If ever you want a moment to show that hurling needs a crowd, then look no further

Niall McIntyre

Calum Lyons punched the air the moment it left his hurl because he knew that, even though it would have been the robbery of all robberies, even though this was  one of those days at the office, this was only a one-score game now.

The same thing had just dawned on Brian Lohan and if at that moment you’d turned your eyes to the legendary full back, you’d have seen a man who was fit to be tied. How Clare weren’t on the road home already, thinking nice things and looking ahead to Tipp, you said to yourself, is probably the reason they’ve won nothing since 2016.

Brian Lohan was in no mood to bottle it up and when he was letting boys have it, when he was jumping up and down like a farmer who’d just watched his cattle break out of a pen, there was a moment just then when you realised that this could have been so much more.

Because in 70 minutes of otherwise dull, uninspired hurling, this was the first time your heart began to race like you were at a Munster championship game.
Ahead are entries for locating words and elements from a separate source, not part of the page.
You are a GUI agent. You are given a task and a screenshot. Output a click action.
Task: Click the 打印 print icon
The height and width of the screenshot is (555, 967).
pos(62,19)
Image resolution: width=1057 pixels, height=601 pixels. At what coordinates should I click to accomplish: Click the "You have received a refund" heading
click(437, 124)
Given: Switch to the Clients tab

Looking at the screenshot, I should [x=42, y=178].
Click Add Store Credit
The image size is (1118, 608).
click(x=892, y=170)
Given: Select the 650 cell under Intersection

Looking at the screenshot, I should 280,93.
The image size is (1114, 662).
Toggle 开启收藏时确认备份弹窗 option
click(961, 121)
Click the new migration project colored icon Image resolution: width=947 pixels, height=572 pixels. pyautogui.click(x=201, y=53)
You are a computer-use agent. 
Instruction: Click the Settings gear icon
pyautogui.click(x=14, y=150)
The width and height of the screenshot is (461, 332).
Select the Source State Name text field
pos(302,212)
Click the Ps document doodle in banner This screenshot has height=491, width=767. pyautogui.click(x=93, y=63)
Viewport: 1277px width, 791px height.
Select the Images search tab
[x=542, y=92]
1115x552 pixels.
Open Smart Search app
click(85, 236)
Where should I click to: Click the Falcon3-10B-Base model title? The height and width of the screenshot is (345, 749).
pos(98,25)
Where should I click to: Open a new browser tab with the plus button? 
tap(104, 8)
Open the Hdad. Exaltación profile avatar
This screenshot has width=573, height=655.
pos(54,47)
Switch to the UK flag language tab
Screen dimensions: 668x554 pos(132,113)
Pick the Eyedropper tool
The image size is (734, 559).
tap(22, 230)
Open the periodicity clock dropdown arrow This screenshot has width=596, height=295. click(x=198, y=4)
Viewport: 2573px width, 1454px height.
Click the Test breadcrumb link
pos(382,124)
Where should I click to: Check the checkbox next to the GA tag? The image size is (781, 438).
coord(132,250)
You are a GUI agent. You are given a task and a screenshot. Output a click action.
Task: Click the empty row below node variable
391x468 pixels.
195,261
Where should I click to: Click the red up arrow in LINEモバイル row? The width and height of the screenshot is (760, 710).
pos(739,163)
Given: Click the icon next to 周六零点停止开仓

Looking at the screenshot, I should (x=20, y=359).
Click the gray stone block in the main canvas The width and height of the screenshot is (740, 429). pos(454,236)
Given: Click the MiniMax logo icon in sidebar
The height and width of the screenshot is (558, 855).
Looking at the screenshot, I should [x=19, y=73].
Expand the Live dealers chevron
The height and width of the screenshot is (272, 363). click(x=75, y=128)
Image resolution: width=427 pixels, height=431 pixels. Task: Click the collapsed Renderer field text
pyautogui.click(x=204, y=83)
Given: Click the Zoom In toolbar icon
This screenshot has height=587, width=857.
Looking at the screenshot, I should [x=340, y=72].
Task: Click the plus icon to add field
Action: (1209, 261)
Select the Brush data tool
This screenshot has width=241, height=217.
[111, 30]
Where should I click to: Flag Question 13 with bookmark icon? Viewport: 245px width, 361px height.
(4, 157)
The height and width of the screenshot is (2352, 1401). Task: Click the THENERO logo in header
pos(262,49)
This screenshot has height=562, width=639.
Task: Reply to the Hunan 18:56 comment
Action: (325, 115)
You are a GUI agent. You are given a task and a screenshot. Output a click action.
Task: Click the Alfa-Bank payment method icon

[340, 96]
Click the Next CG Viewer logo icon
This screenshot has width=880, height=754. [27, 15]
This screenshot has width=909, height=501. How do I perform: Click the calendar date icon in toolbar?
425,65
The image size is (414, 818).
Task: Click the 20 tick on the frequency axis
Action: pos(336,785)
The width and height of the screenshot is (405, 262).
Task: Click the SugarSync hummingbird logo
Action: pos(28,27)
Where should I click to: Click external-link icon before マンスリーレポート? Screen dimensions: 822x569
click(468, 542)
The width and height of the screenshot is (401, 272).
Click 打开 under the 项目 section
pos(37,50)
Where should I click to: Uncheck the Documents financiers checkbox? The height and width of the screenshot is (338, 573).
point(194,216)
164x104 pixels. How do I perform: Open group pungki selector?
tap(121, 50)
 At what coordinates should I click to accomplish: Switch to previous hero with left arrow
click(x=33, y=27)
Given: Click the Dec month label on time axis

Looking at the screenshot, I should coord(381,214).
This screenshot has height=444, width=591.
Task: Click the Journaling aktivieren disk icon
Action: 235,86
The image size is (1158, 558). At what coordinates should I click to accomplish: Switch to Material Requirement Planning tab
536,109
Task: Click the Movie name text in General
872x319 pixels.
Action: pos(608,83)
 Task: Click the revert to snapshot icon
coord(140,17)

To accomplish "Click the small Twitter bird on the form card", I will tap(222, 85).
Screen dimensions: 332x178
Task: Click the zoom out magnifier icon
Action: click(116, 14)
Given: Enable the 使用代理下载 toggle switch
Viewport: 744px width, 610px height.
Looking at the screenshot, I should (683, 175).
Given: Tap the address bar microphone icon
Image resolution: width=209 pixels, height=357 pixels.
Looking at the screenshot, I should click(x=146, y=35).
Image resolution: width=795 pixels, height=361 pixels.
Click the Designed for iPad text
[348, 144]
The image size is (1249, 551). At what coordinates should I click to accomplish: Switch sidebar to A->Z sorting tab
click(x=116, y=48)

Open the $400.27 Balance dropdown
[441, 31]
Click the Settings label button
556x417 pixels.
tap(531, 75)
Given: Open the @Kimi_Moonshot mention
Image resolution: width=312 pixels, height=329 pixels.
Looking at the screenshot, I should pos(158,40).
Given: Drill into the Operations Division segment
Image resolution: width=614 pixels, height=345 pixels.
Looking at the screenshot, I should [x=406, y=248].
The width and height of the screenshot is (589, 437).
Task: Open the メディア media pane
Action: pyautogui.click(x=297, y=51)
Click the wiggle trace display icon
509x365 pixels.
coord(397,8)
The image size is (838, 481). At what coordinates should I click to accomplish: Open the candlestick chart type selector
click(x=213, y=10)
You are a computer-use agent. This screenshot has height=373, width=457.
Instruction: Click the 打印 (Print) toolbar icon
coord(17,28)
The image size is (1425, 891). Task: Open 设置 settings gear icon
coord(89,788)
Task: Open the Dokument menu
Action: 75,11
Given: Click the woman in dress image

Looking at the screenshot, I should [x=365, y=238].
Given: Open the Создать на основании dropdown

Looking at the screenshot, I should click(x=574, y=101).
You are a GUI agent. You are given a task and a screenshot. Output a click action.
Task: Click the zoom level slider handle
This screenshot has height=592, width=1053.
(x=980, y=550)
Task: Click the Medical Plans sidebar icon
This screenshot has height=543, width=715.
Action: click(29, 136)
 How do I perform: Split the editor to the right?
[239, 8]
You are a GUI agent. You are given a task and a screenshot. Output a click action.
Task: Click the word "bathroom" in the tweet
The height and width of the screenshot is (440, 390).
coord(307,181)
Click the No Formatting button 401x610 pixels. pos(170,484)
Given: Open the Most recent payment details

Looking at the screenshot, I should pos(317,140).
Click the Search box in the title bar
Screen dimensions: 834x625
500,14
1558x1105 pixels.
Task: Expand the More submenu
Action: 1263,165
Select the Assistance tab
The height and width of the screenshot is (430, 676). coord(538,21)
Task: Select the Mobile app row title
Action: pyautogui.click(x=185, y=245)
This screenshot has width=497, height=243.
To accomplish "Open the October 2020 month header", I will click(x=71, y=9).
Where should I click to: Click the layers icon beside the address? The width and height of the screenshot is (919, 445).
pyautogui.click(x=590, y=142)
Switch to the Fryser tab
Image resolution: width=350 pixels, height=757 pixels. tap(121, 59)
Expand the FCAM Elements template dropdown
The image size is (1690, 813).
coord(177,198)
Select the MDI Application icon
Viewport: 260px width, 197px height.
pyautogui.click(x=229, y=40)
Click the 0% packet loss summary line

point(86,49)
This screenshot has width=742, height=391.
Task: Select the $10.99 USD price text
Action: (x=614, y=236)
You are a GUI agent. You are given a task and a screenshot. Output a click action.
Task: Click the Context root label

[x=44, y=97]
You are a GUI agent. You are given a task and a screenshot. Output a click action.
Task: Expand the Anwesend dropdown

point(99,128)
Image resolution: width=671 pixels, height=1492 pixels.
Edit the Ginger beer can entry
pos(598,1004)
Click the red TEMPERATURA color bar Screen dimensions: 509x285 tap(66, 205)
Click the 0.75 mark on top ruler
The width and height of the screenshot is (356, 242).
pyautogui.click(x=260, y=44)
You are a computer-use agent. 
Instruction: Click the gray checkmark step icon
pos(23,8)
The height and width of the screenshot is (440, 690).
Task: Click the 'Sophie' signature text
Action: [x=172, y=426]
This was the first time it really hit you.

It was in the Kinane Stand you sat, looking around to see no more than 10 Waterford subs and 20 other reporters in what is a 20,000 seater stand. You knew that if there were even 1000 more spectators in the grounds that this place would have been shaking, that it would have felt like something you’d call the white heat but instead it was calm, it was hollow and for Clare, those nerves they should have felt, those roars they should have heard just slipped into the day.

Hurling just isn’t the same without crowds and with people criticising the games and their flatness, it’s fairly clear where most of this flatness is coming from.

“Jesus, I’d love to see more fans at the game,” said Brian Lohan afterwards.

“It would be an awful lot less hassle for us from a ticketing perspective. We got 80 tickets, we tried to give two players to each one of the players, so that was 74 tickets, so we’d six for our backroom team, so it meant some of our backroom had to stay at home again. So we could do with a couple more, but that decision is out of my hands,” he added.

The powers that be must stand up now. So must Clare, says Lohan, who in his post-match interview gave the impression that there will be more than just shooting drills at Clare training this week.

“It was a bit frantic yeah. That’s what happens when you start missing shots that you’d normally put over. There’s a little bit of panic sets in. I don’t know what our wide count was but our wide count and our decision making probably needs to be improved on, fairly drastically.”

If Lohan has concerns then the typically honest Liam Cahill has problems. Serious problems which he intends to stare down with the cold-blooded conviction that makes you think that while Waterford are down but they may not be out.

“We could have been beaten by a lot more to be honest,” Cahill said matter-of-factly.

“I have to throw everything at this now. I’m going to look at it really stringently and rigorously because ultimately too many lads failed today.

“Too many players failed today for my liking.”

Cahill has never seen a bush he wanted to beat around.

“I have 37 on the squad and they’re all putting in great work. We had 11 guys training earlier this morning that trained really, really hard. They must be looking in at that saying, “what have I to do to get into the squad?” I’ll be rewarding any player that puts their hand up over the next fortnight or three weeks for a qualifier because at this stage I’ve nothing to lose. I’m going to throw everything at it between now and then.”

“But I will give the lads credit, they stuck right in near the end, you know they kept hurling away.  Maybe one or two little chances near the end would have brought it back to three points and going down the home straight you wouldn’t know what might happen.

“But when you’re clinging to them kind of things against a team of the quality of Clare with their backs up, you don’t usually come out the right side of it.  That’s be the most disappointing part of it that, for a young, energetic team – when I say young with the exception of one or two players, the rest of our team are early 20s – we were just flat.

“Again we’re going to all have to look at it from a management perspective and see what caused that today.  But definitely it’s a concern.”